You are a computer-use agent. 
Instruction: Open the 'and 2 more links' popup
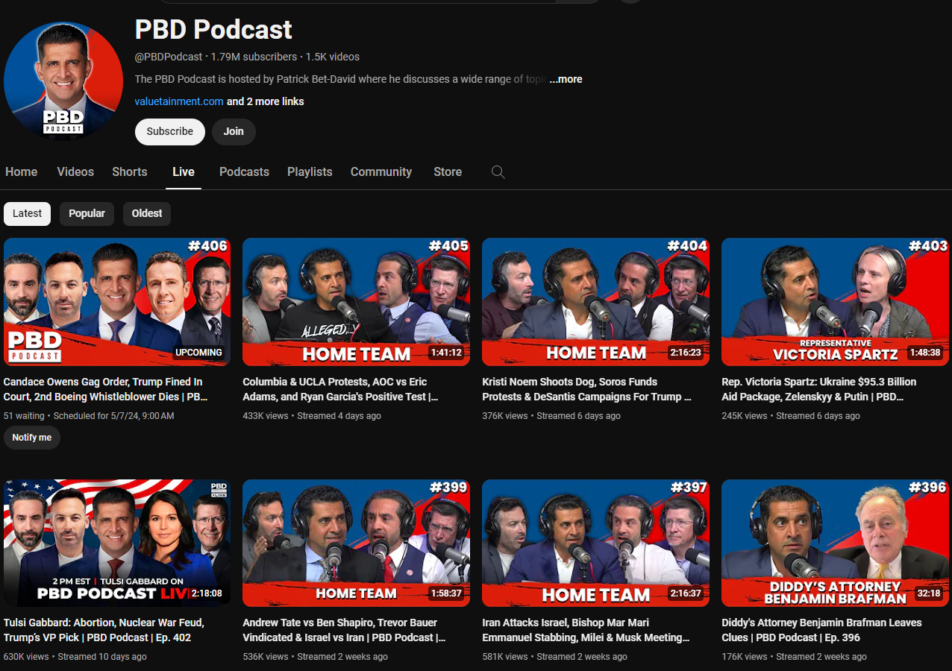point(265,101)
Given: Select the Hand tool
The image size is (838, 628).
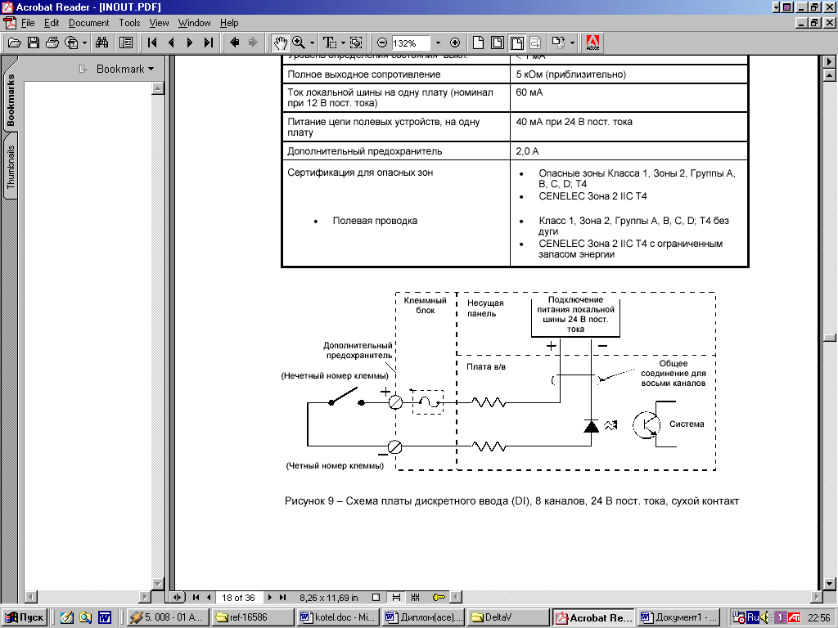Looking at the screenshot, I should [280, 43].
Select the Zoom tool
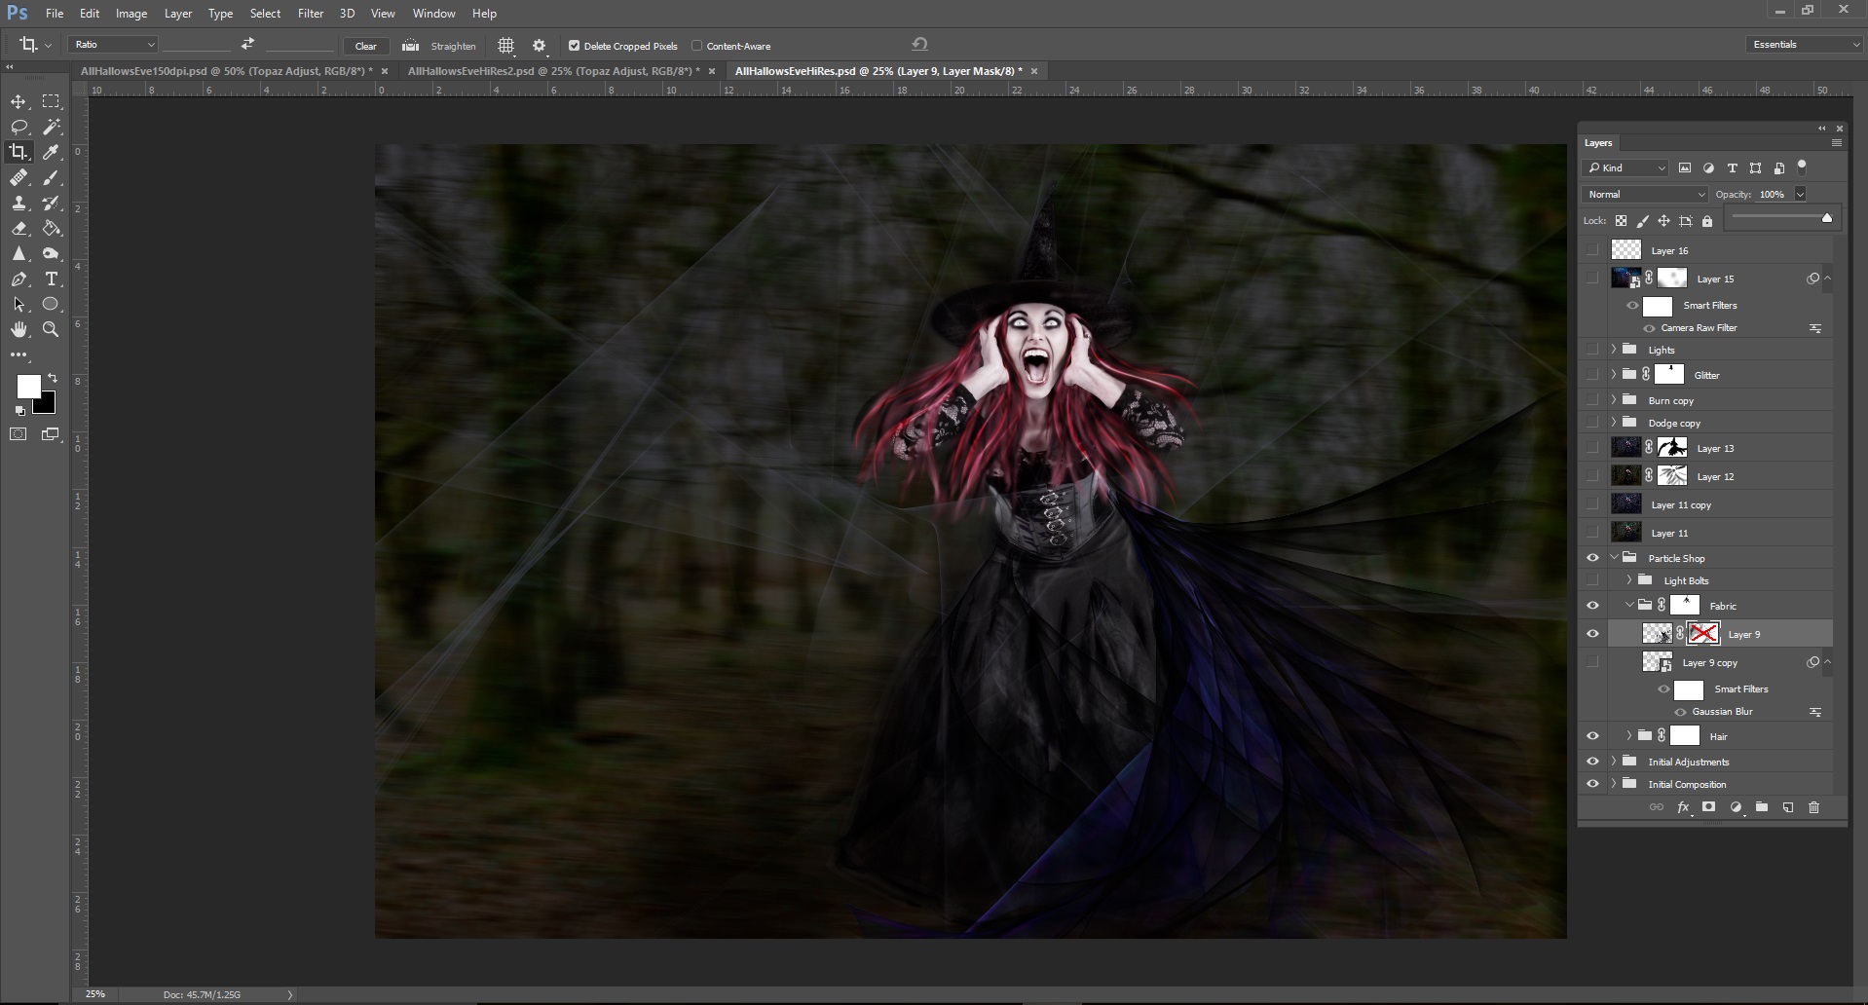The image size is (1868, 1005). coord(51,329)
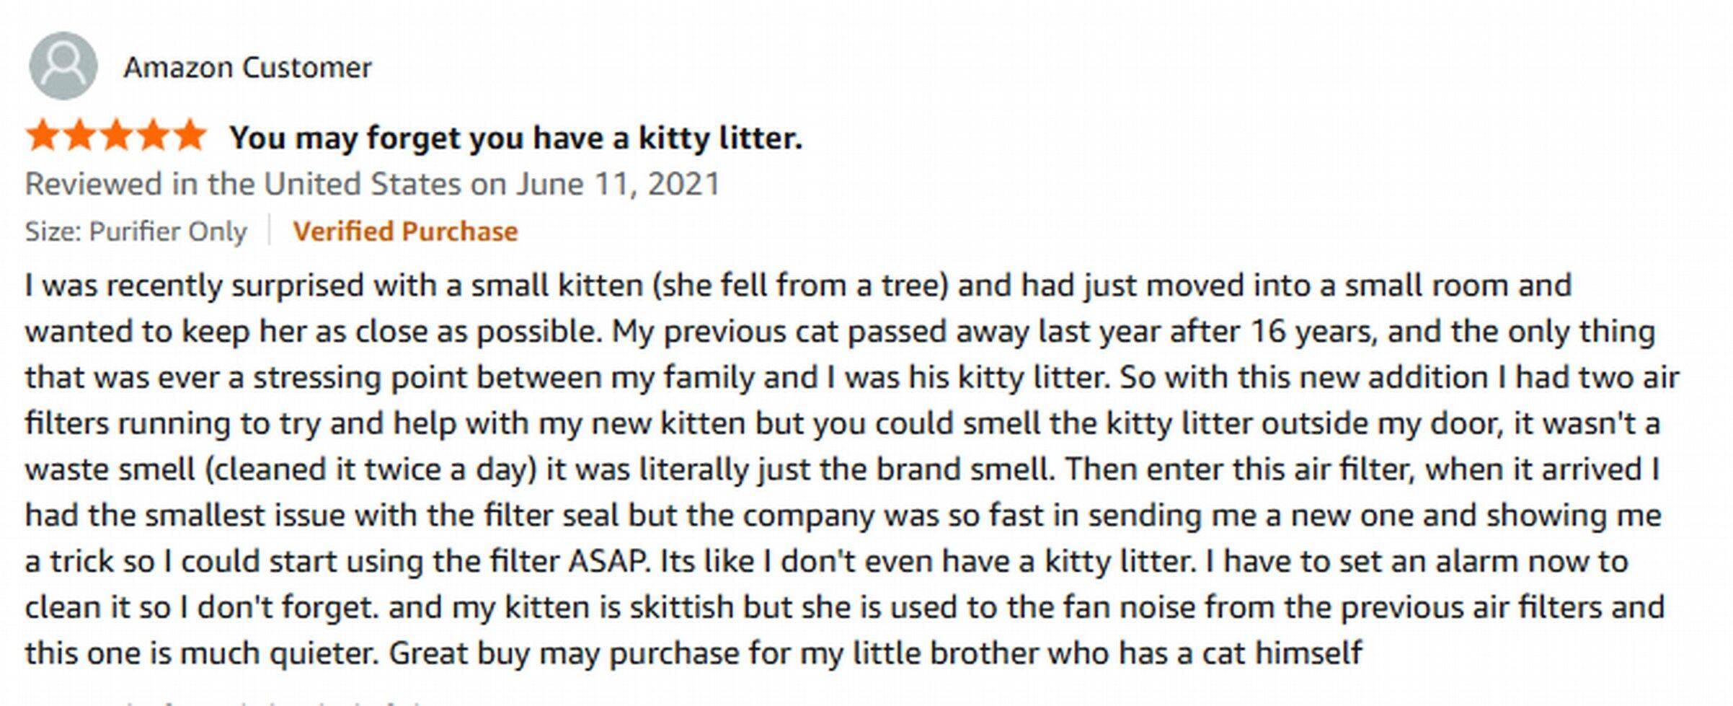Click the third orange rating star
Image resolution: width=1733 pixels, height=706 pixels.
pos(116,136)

___

- AIM OF THE EXERCISE: Find every line in the items above that contains the word "tool", matching case exactly, and copy each of those lines.

- ANSWER FOR THE TASK:
Given: Select the Hand tool
Select the Zoom tool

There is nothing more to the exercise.